Sharing a legacy of rescue - commanding officer Zoltan Kubinyi, who helped rescue Jewish men during World War II
Christian Century, Nov 13, 1996 by Marta Fuchs Winik
"Some of the men knew he had a wife and child living in Budapest. We took turns sending her packages of food, for life was hard for everyone after the war. These monthly packages went on for a year or more, and I remember that each time it was my turn she wrote me a nice thankyou note. With one of these she included a picture of him. In response to the last package, she said not to send any more because she had found a good job and could now provide for herself and the child.

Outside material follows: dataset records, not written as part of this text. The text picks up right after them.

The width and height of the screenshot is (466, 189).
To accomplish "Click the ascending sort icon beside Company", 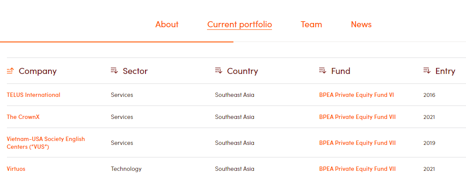I will coord(10,70).
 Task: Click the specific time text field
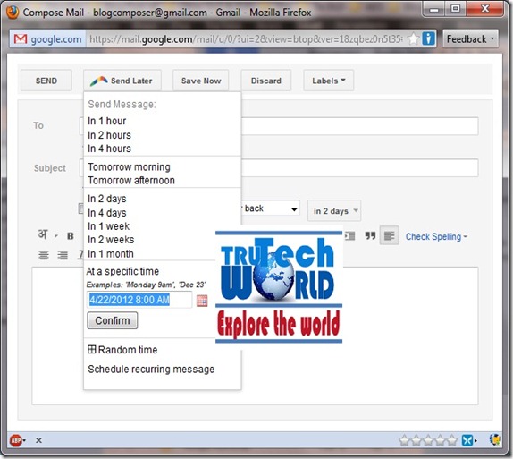point(139,300)
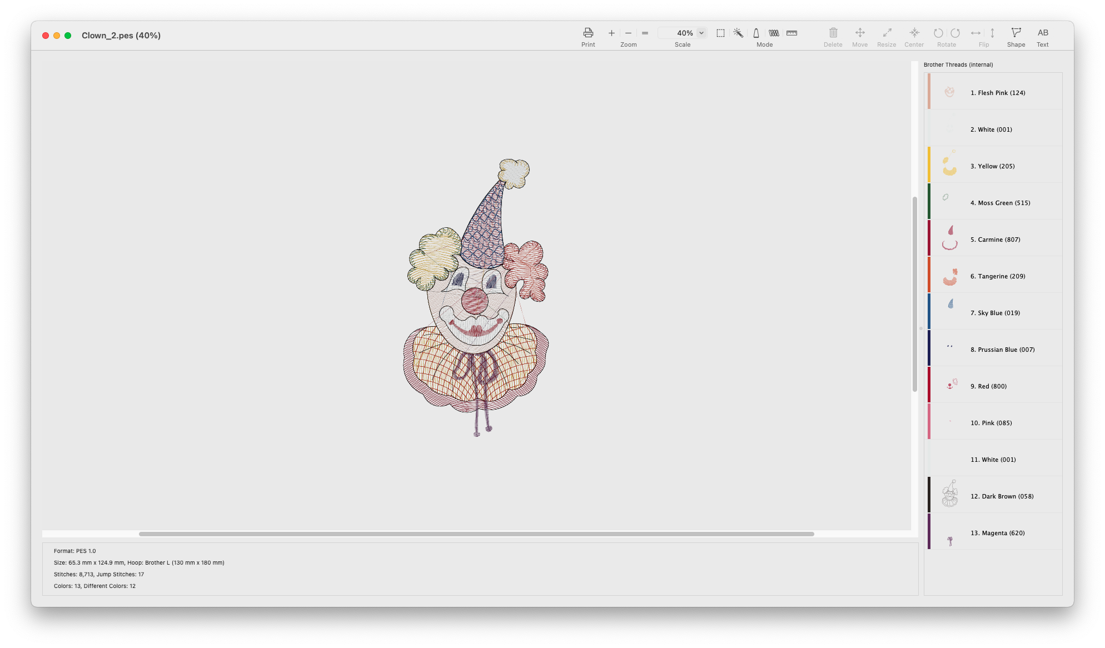Click the Yellow (205) color swatch bar
This screenshot has height=648, width=1105.
(929, 165)
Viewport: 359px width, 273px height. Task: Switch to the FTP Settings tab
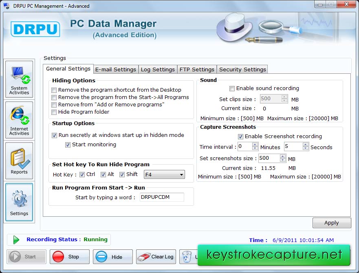coord(197,69)
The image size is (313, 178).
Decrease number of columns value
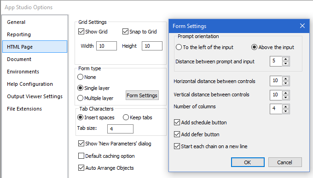[286, 111]
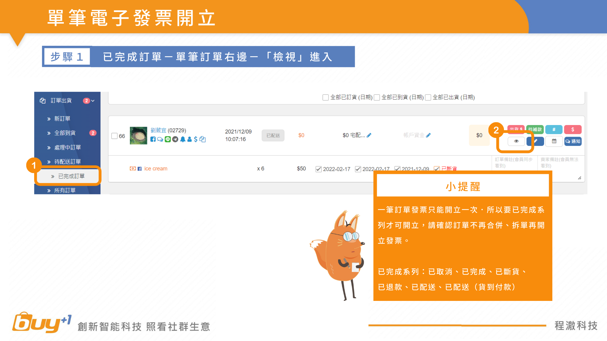Expand the 處理中訂單 sidebar item
Image resolution: width=607 pixels, height=341 pixels.
coord(67,147)
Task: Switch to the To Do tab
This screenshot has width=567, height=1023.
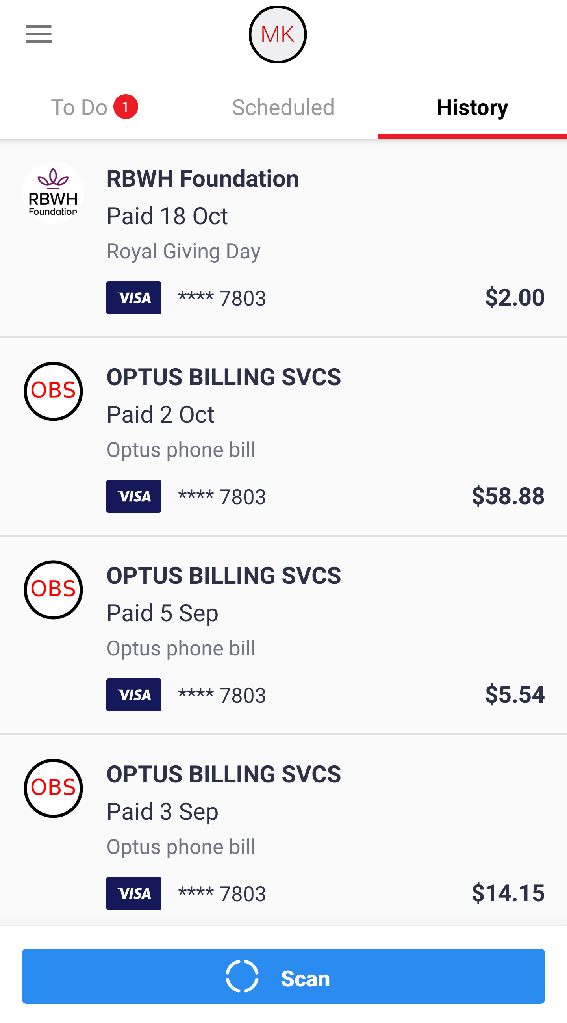Action: [79, 108]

At the same time, she wrote that she had received word from Russia that her husband had died in a labor camp in Siberia."
WHEN MY father first recounted these events almost ten years ago, he was embarrassed and ashamed that he could not remember his commanding officer's name. "It was over 40 years ago," I said, but that was little comfort to him. "But here is his picture," he said, pulling from his files an old envelope with the black-and-white photograph he had received decades earlier and which he had packed along with the barest of essentials when we escaped from Hungary in the wake of the '56 uprising. Never had I seen this picture before. Never before had we discussed in detail what had happened to my father during the Holocaust.
I turned to him with resolve. "We must find out his name. We must have him honored at Yad Vashem as a Righteous Gentile."
My father began writing. Perhaps one of his labor camp friends might remember. Perhaps the one in New York or the other in Budapest. A few months later both wrote back. Unfortunately, neither could remember the name, but both sent their own recollections testifying to the officer's goodness. One also mentioned that he had written to another labor camp friend in Hungary. Perhaps he would remember. Several months later my father called to say he had received a letter that day informing him that the commanding officer's name was Zoltan Kubinyi.
We quickly prepared the documentation and included the testimony of my father's friend Isaac Guttman as a required witness. In his letter to Yad Vashem, the Holocaust Memorial Museum in Jerusalem, my father summed up his testimony with the following words: "Zoltan Kubinyi was a true human being in the deepest sense of the word. During this catastrophic event, when civilized, intelligent people were blinded with irrational hatred, and innocent people, mothers with babies in their arms were slaughtered, HE WAS A MAN. Risking his own life, he stood up for and defended the innocent persecuted people. The memory of Zoltan Kubinyi deserves the highest honor that a person could possibly receive for his altruistic, heroic, and self-sacrificing activities."
Over the years, we tried searching for Kubinyi's wife and son. I wanted to meet them and thank them for my father's life, and therefore my own. Because of people like Kubinyi, Hitler's "Final Solution to the Jewish Question" was at least partly thwarted.
The last my father heard, Kubinyi's wife and son had moved from Budapest to Miskolc. On trips back to Hungary, I looked in phone books and would call the Kubinyis listed. I asked our friends Miki and Judit in our hometown of Tokaj for help. Months later I received a letter from Judit. She had found the family and spoken with the son's wife. Unfortunately, his mother had passed away a year or so before. The daughter-in-law said, "She never believed her husband had died and spent her days praying and waiting for him to come back."